> **Assignment**
In the data below, how many lines include the word "Given"? Give only the number.

> **Input**
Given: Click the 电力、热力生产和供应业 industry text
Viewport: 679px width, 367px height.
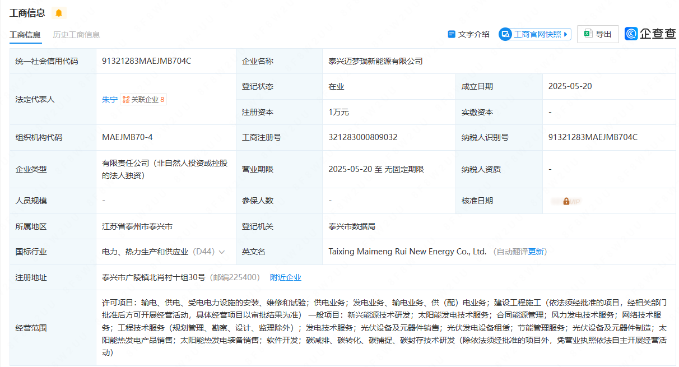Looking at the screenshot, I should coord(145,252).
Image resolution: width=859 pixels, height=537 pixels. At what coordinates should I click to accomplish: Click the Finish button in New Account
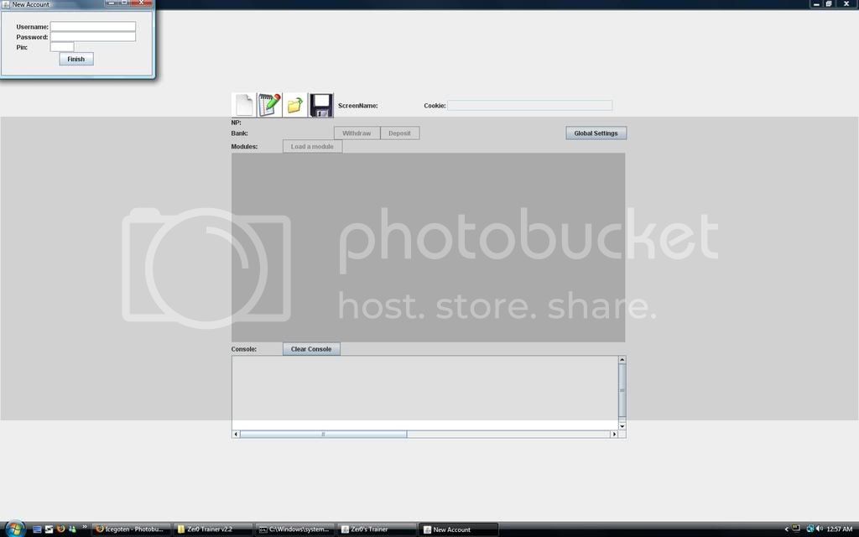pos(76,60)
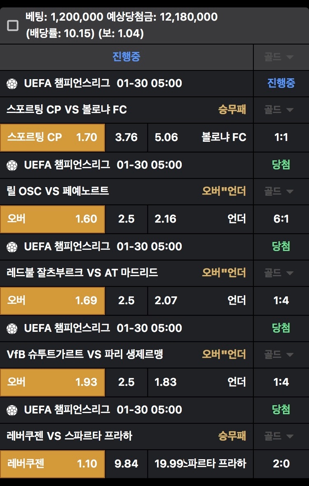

* * *

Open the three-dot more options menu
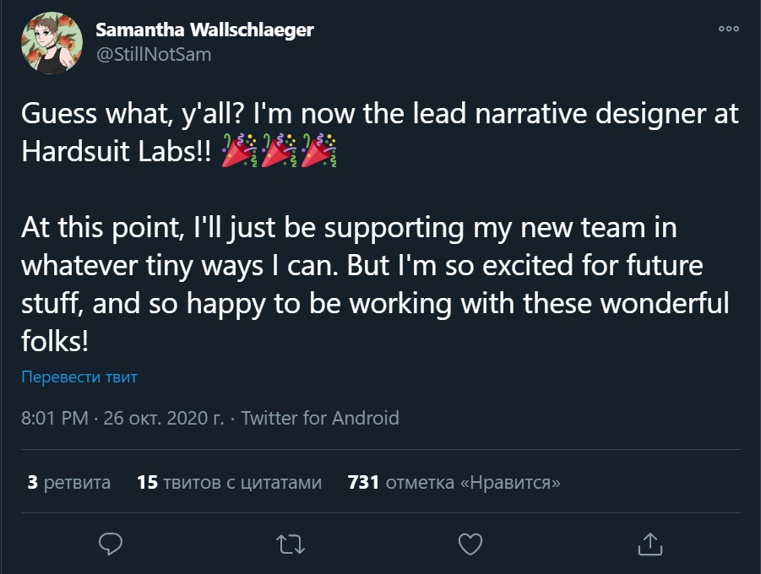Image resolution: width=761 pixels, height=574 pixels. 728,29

==

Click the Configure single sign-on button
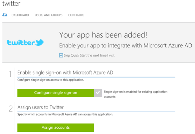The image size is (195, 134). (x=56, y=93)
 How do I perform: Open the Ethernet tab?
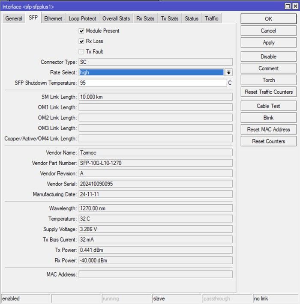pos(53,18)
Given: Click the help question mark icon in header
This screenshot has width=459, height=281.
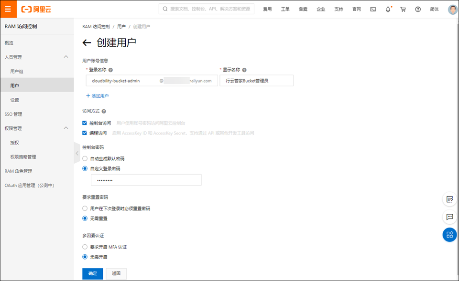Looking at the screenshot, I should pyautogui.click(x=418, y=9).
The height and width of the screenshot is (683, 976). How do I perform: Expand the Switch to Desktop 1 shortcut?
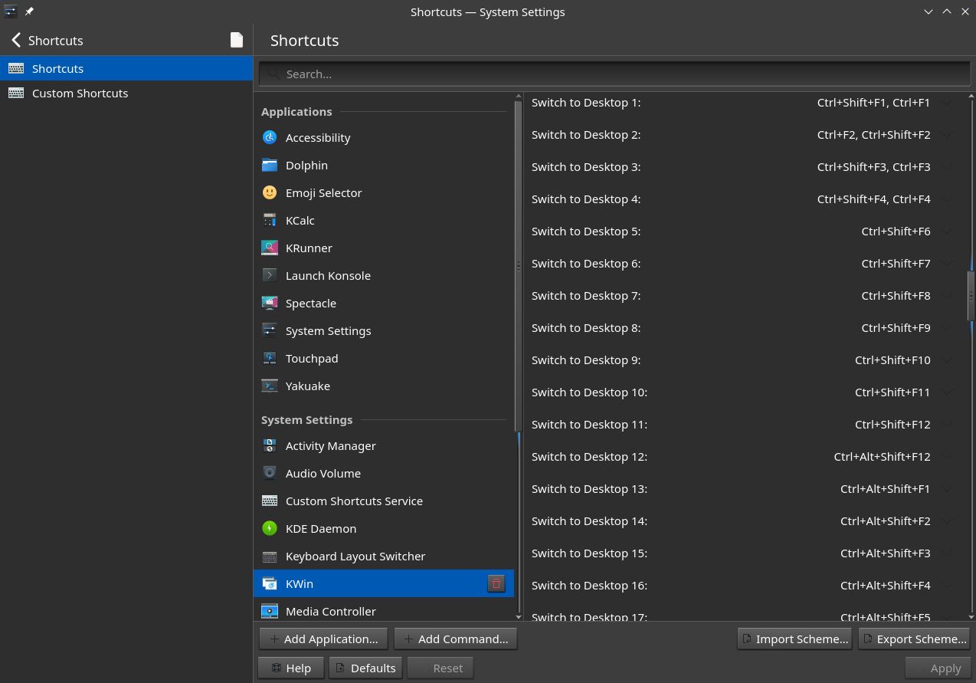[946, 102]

> **Finished exercise**
2